The IRS began the year by publishing new rules on IRA distributions. These rules make it a lot easier to extend tax deferral. As in the past, minimum distributions must begin by April 1 of the year after you reach age 70-1/2.
Now, though, you do not have to make irrevocable decisions about IRA beneficiaries by that date. You can change your beneficiary designation later with no adverse tax impact. Also, there is no longer a need to make an irrevocable decision about distribution methods. You can forget about “recalculation,” “term certain,” “hybrid,” etc.
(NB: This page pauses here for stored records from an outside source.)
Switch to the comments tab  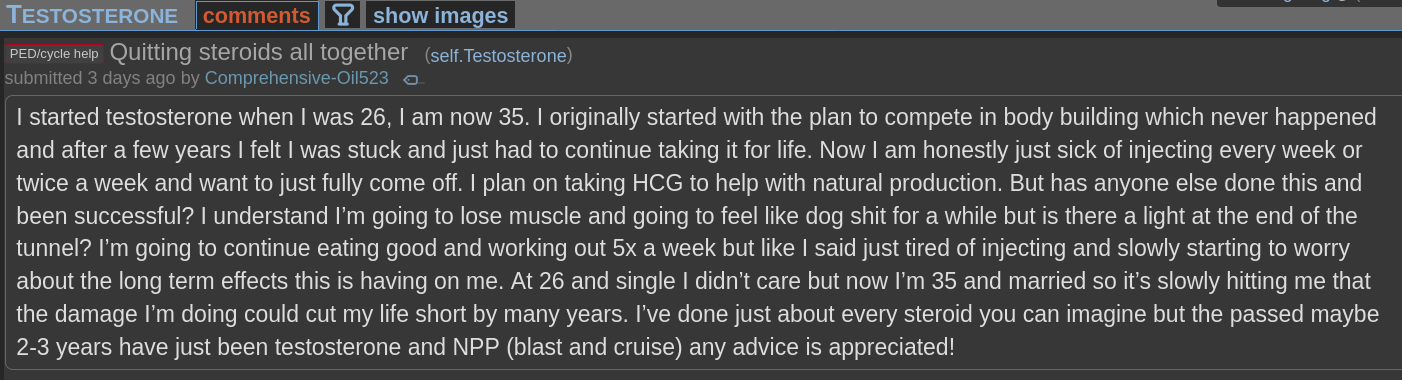click(257, 15)
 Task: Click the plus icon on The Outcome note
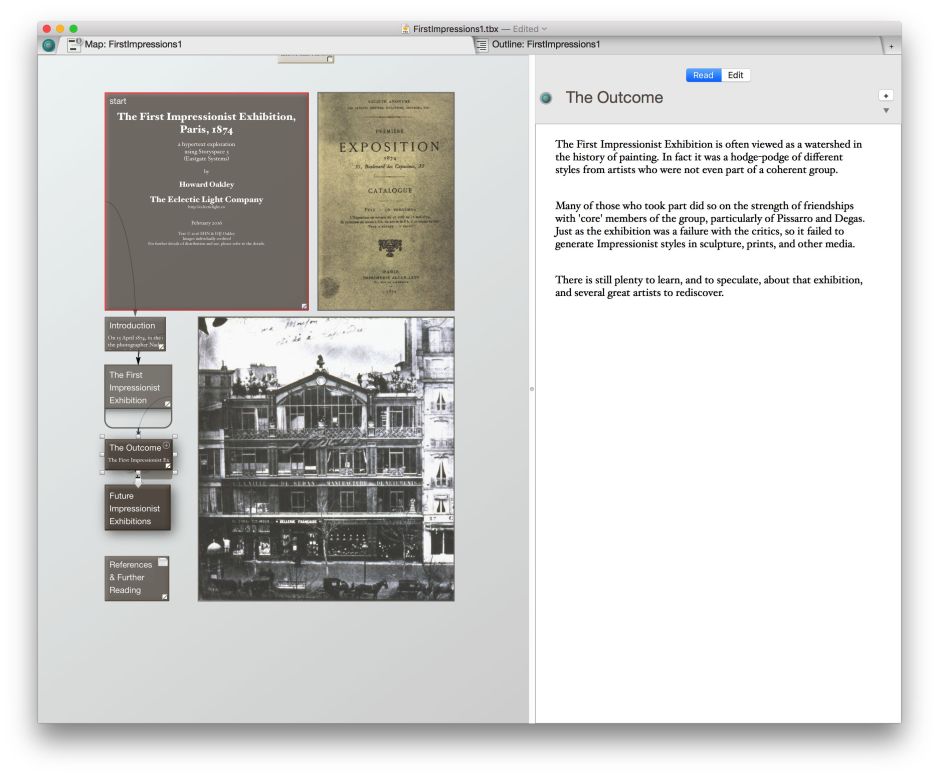point(166,446)
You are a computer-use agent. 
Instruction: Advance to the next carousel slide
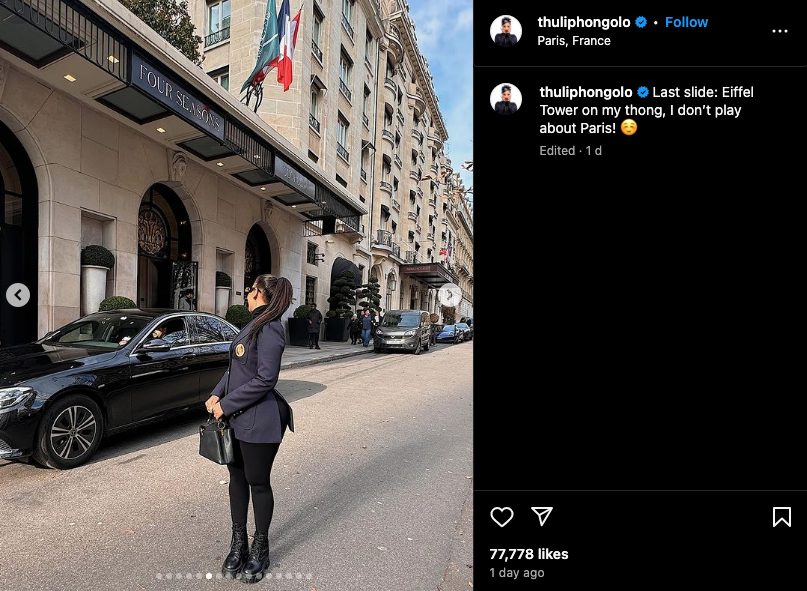point(449,295)

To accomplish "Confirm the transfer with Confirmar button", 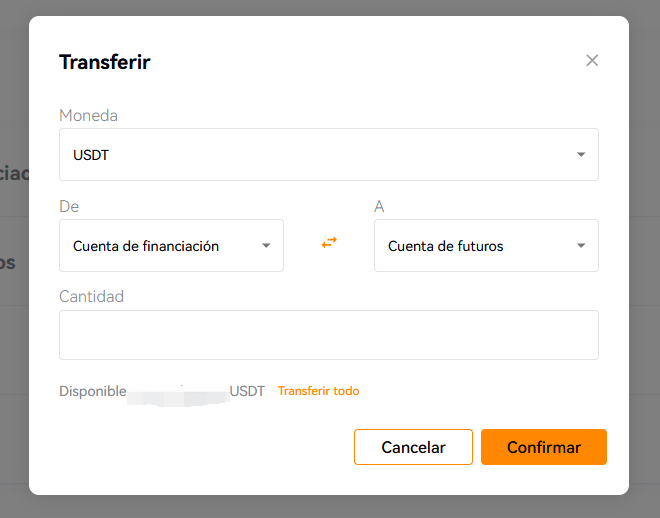I will pos(544,447).
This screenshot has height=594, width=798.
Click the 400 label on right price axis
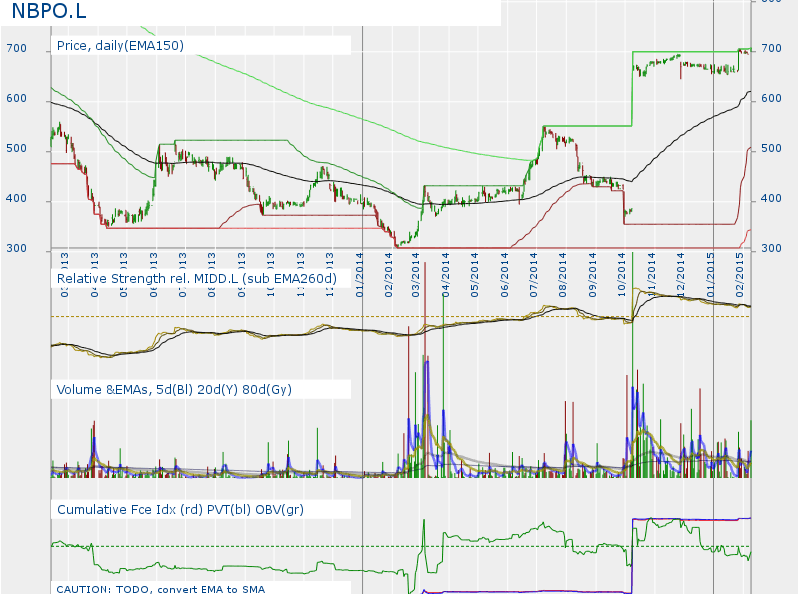tap(771, 200)
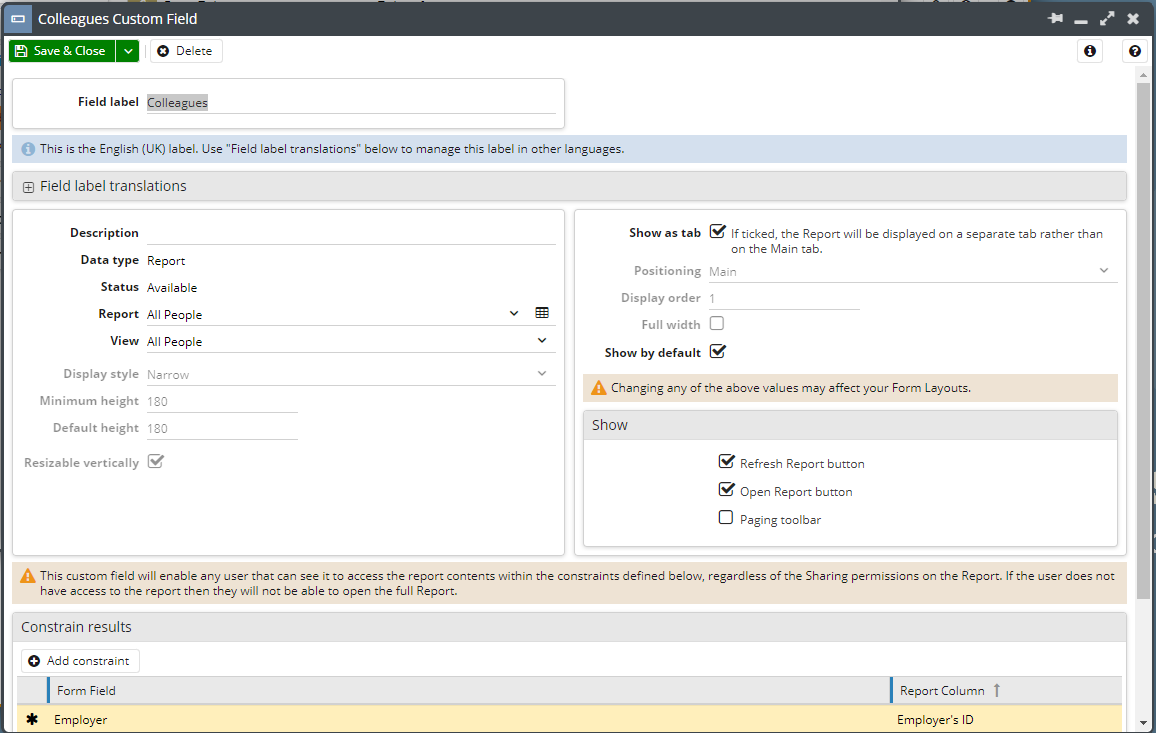Screen dimensions: 1156x733
Task: Uncheck the Show as tab checkbox
Action: (x=717, y=231)
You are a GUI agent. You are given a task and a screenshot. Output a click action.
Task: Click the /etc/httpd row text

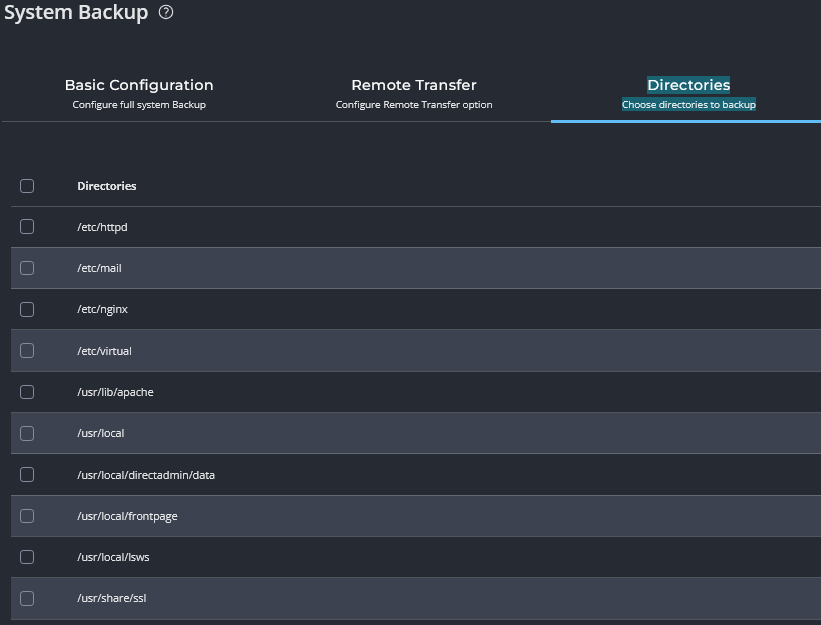(102, 227)
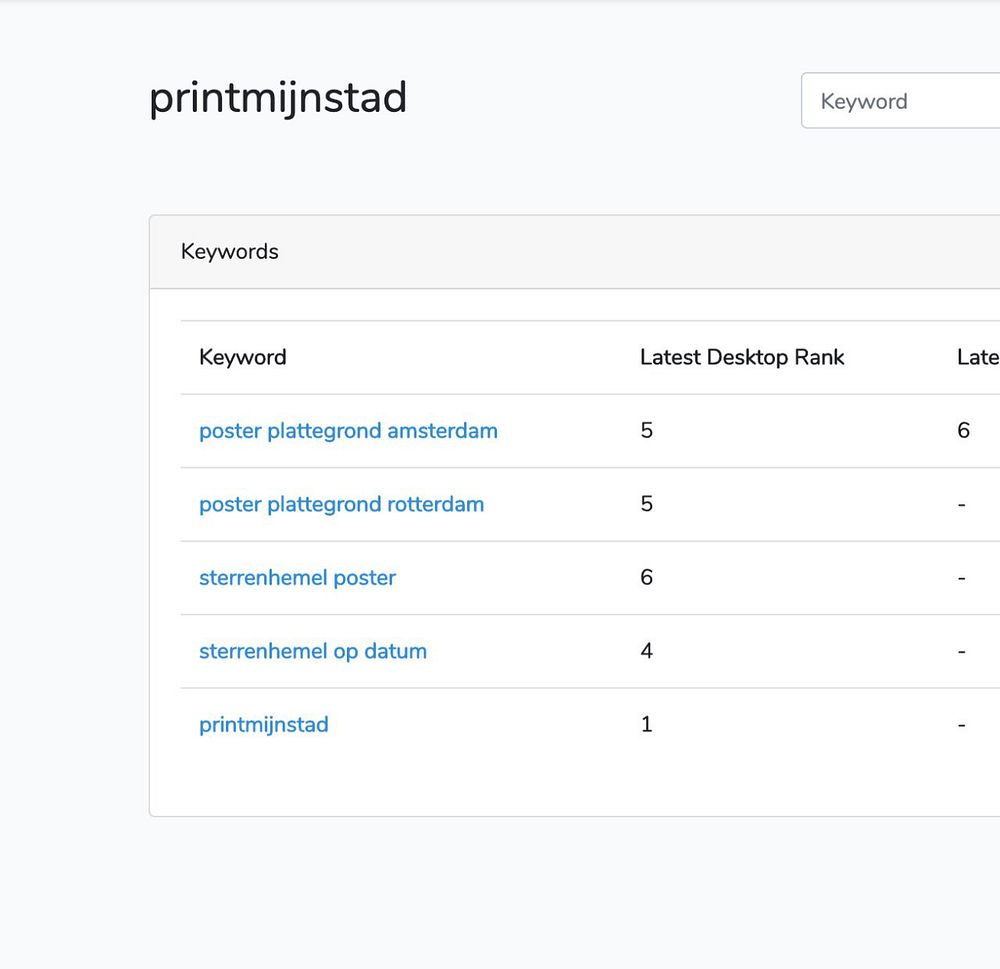The image size is (1000, 969).
Task: Click desktop rank for 'poster plattegrond rotterdam'
Action: [x=646, y=504]
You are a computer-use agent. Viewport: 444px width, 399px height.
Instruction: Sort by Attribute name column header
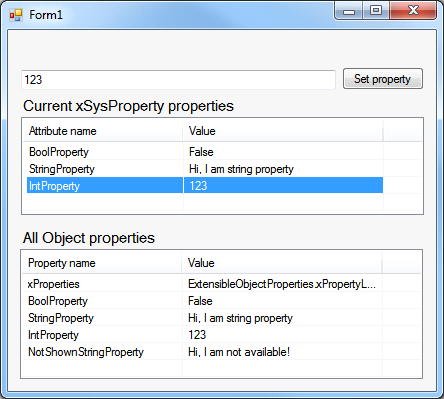(x=103, y=131)
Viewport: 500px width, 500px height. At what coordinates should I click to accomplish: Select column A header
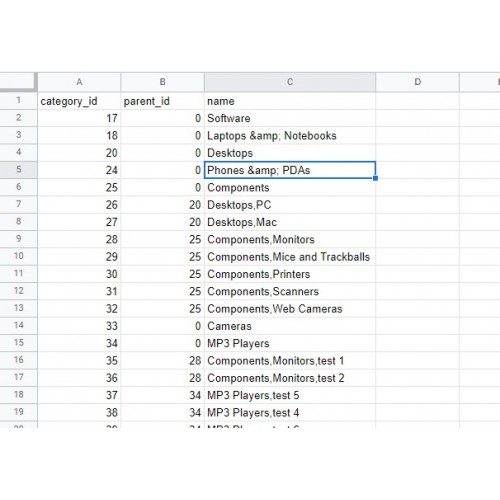click(79, 82)
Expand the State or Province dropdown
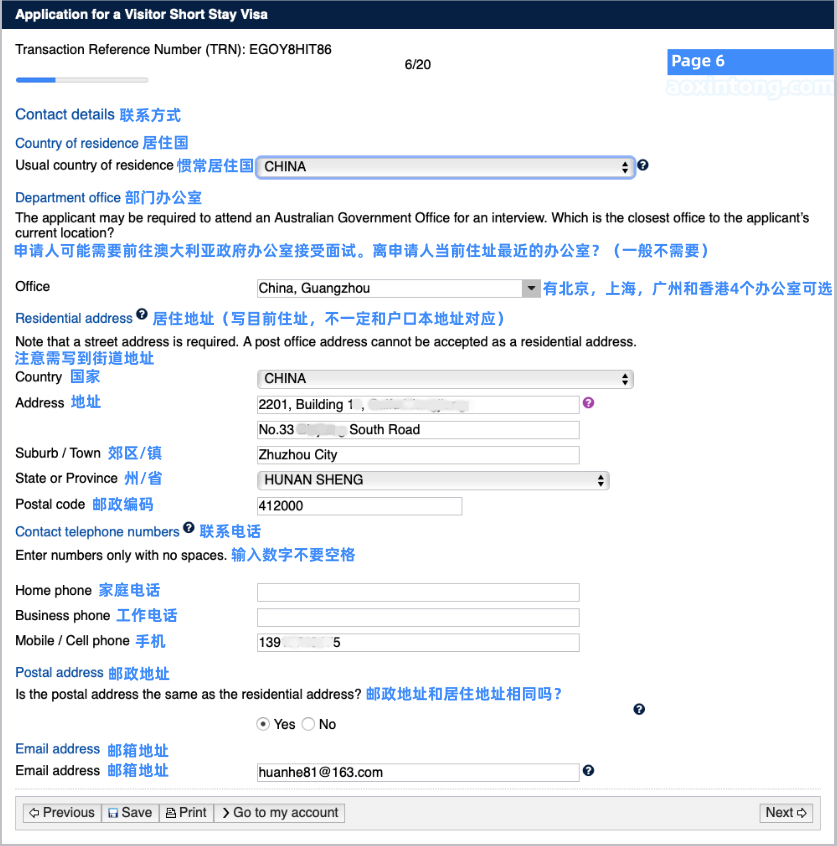Screen dimensions: 837x846 click(x=433, y=480)
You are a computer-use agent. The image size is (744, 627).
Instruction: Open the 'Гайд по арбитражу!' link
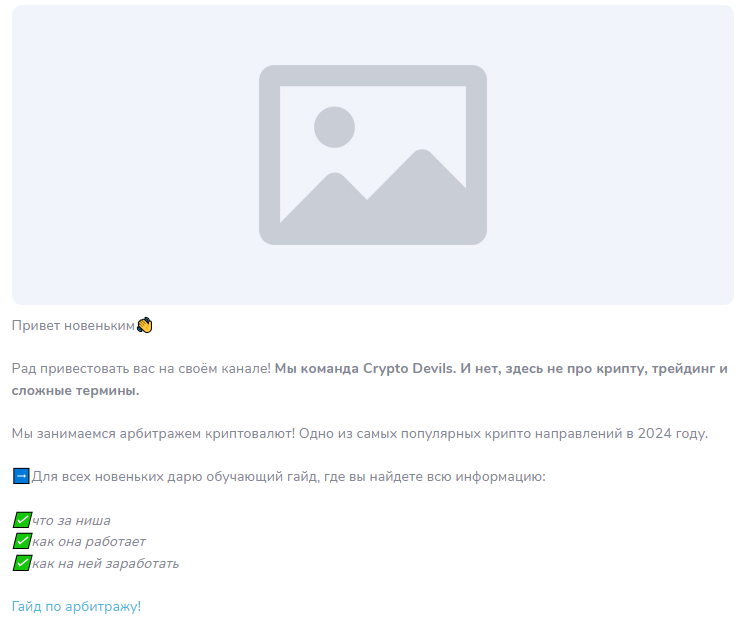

Instead, there is one distribution method for most people: the 10-year rule. You will assume that your beneficiary is 10 years younger than you are, for this calculation. That is, when you’re 70 it will be assumed your beneficiary is 60. You’ll have a joint life expectancy of 26.2 years, by IRS tables, so your minimum required distribution is 3.82% of your IRA balance (1 divided by 26.2).
If you have a $100,000 IRA, for example, you must take out at least $3,820. If you take out less, the shortfall will be subject to a 50% penalty tax.
Note: You can take out more, if you wish. However, the more you withdraw, the greater the upfront tax bill and the less that’s left in your IRA, for ongoing tax deferral.
The only exception to the 10-year rule: if your spouse, who is your IRA beneficiary, is more than 10 years younger than you are. Then you can use the actual joint life expectancy. If you are 70, for example, with a 55-year-old spouse, your joint life expectancy is 29.9 years. You can take out as little as 3.35% (1 divided by 29.9) of your IRA balance and avoid a penalty.
What happens after your death? Your spouse is the beneficiary. In that case, your spouse can claim your IRA, name new beneficiaries, and start taking withdrawals under the 10-year rule.
A non-spouse is the beneficiary. After your death, the beneficiary can stretch out distributions over his or her own life expectancy, without any 10-year rule. With a 40-year life expectancy, for example, the beneficiary can withdraw as little as 2.5% (1 divided by 40), penalty-free. Then the other 97.5% can remain in the IRA for continued tax-deferred buildup.
Thus, the new IRS rules make IRA planning much easier. If you are already taking minimum distributions, check with your IRA custodian to see if you can slow down the pace of future distributions.